Of course, the Americans are ahead of us, and have already invented a term and triggered a movement, however small and tangential: the bias they’re fighting against is “sizeism". Not surprising, because the Americans are the fattest of all: 30.6 per cent of them are obese, followed by Mexico (24.2 per cent) and the UK (23 per cent). Denmark is No 22, with 9.5 per cent. But then, policywise, the Scandinavians are always ahead of the curve.

I love fat people. Of course, the Danish legislators posit a fine economic argument. Unhealthy people cost the economy more, and the common taxpayer has to pay for the health system. Studies by the the Centers for Disease Control and Prevention in the US have found that as obesity rates increased from 18.3 per cent of Americans in 1998 to 25 per cent in 2006, the cost of providing treatment for those patients’ weight-driven problems increased healthcare spending by $40 billion a year. That’s a hefty sum.

But should any government have the right to decide what the nation should eat? A opinion poll found 28.9 per cent Americans supporting a fat tax “wholeheartedly", but 29.01 per cent said “absolutely not". But the largest number of respondents (30.59 per cent) said that they would support a fat tax “only if it subsidized healthy food".

Meanwhile, a new study by Yale University finds that the overweight and obese feel more heavily discriminated against now than they did a decade ago. The discrimination occurs in the context of common life experiences—applying to college, renting or buying a home, applying for a bank loan or dealing with police, or how they are treated in restaurants. The Yale researchers say that it’s up to society to mandate legal protections for those who are overweight, just as laws protect people from discrimination by race, gender, disability and age.

But that would require enormous sensitivity, for sizeism isn’t always explicit. It involves the perpetuation of stereotypes and attitudes which support those stereotypes, such as the idea that fat people are lazy, that fat people eat too much and don’t exercise enough, that overweight people often contract diseases which render some jobs dangerous for themselves and others. Sizeism is so ingrained in our cultures that most often, it’s noticed only by the sufferers.

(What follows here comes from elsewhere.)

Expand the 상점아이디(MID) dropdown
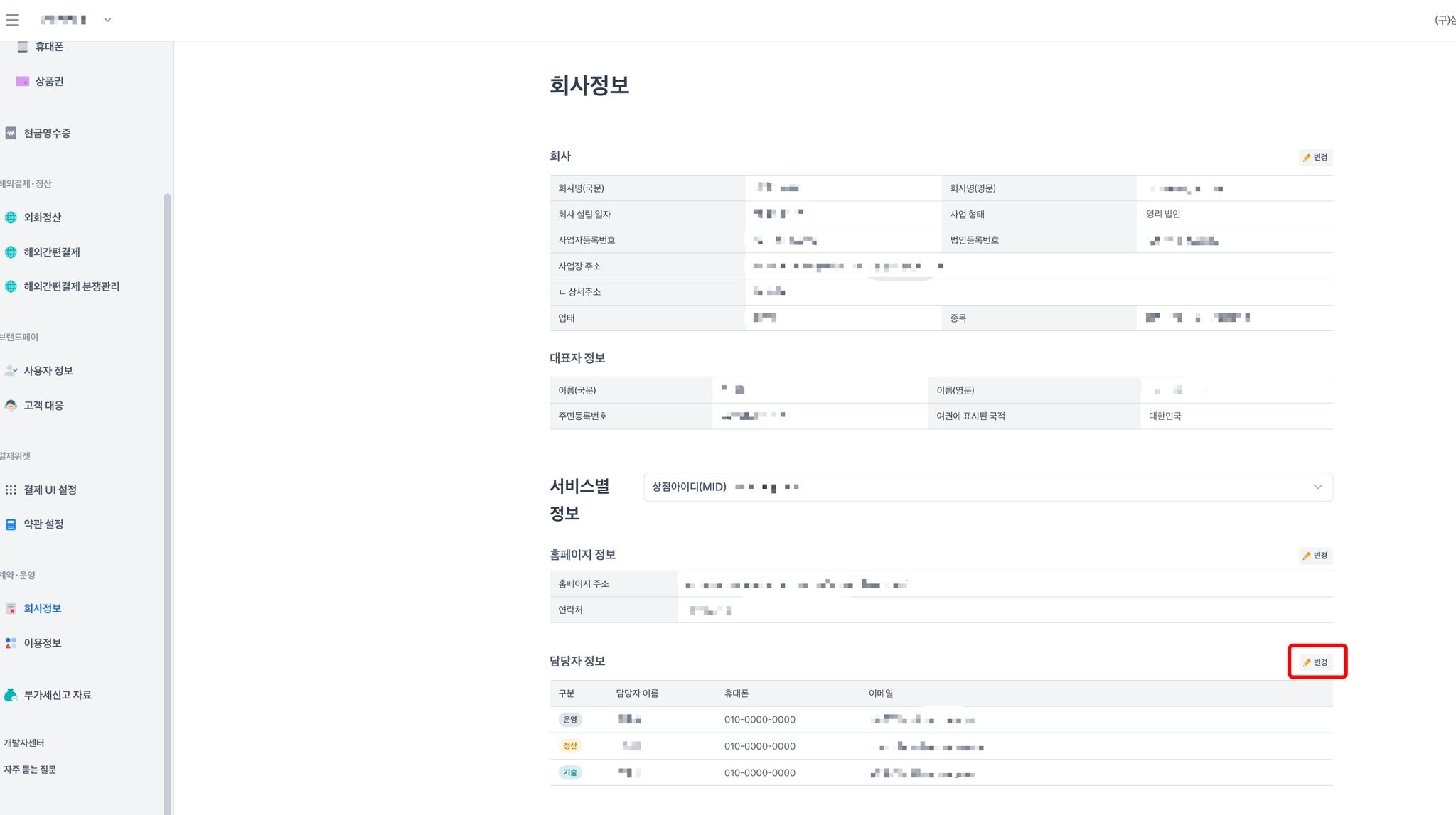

Proponents of the fat acceptance movement in the US argue that anti-fat stigma and aggressive diet promotion have led to an increase in psychological and physiological problems among fat people. They believe health to be independent of body weight, and argue that the health risks of obesity have been exaggerated or misrepresented, and used as cover for cultural and aesthetic prejudices against fat. Their slogan: “a diet is a cure that doesn’t work for a disease that doesn’t exist".

Now the Danes have gone and done it with a killjoy measure that could set a precedent. Why can’t they spend their time more fruitfully, like their Swedish neighbours, writing fine crime thrillers?